You don’t want to talk to me. That’s fine. I get that. I’ve been in your shoes before and I understand that at this point, there’s nothing I can say or do that is going to change your mind or make you feel any differently. I know any attempt to is just going to make things worse. I’ve been trying to respect that, so I’ve left you alone for a few months. I hoped that in that time, I’d forget about you, that you’d turn into one of the many nameless, faceless girls that have come and gone in my life. I mean, why wouldn’t you? I only knew you for 2 weeks. Actually, that’s not even true. I didn’t really know you. I still don’t. I met you while getting off the bus. We texted for a while. We had dinner once. That’s who you are to me.
But for some reason beyond my understanding, I can’t stop thinking about you. I went through all the motions: Deleted our texts, deleted your number, deleted you off Facebook. There’s nothing left in my life that would remind me of you. Yet here you are, still in my head, and here I am, on lettersillneversend.com writing anonymously to you, trying to find some way to make it all stop hurting. I’ve been trying to figure out why that is. Maybe there was a real connection between us, however shortlived it was. Maybe you were genuinely more interesting than the airheads I come across every day and every night I’m out. Maybe it’s just my confusion with how and why it all ended so fast. I never understood what happened, in which split second I turned back into a nobody to you. I don’t know what to regret, what to apologize for, what to do differently the next time I meet a girl as amazing as you. And you don’t want to tell me. I don’t know if it was one concrete thing, everything, nothing…
You told me I don’t listen when you say no. Is that really it? I thought we had a fun date, so I tried to kiss you at the end of the night. You said no, but I went in anyways. I liked you, and I’ve had relationships ruined from inaction before, and I didn’t want that to happen again. On top of that, there was so much advice from so many people swirling around in my head that I didn’t know what to do. Once I saw you really didn’t want to, I pulled back. I shouldn’t have gone for it, and I should have apologized the next time we spoke instead of acting cocky, but I was hurt and shocked by the way you completely rejected me and I responded in the wrong way. Next thing I know, you’re telling me I better stop talking to you and leave you alone.
I’m apologizing for everything now, when it’s far too late and when you aren’t even listening.

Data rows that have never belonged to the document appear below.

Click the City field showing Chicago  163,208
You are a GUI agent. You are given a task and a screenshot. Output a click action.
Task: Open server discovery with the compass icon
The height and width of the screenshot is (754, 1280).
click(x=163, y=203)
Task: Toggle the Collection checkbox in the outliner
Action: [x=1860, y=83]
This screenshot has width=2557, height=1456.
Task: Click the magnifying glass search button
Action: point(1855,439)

To you, and to anyone reading, that’s probably worth nothing, but it means something to me, and I guess in some sense, that’s important too.
I wish I never took advice from anyone, and I wish we could start over. But I did, and we can’t, so along with “I’m sorry”, I’m saying “Goodbye”, and maybe “I love you”, but I didn’t get to know you well enough to be sure.
I wish that I never made you disappear from my life, but you’re already gone, and all that’s left is that memory of the girl from the bus. Sadly, all I can hope now is that that disappears soon too.
I still wish you all the happiness in the world. I’m sorry I wasn’t the one that could give it to you.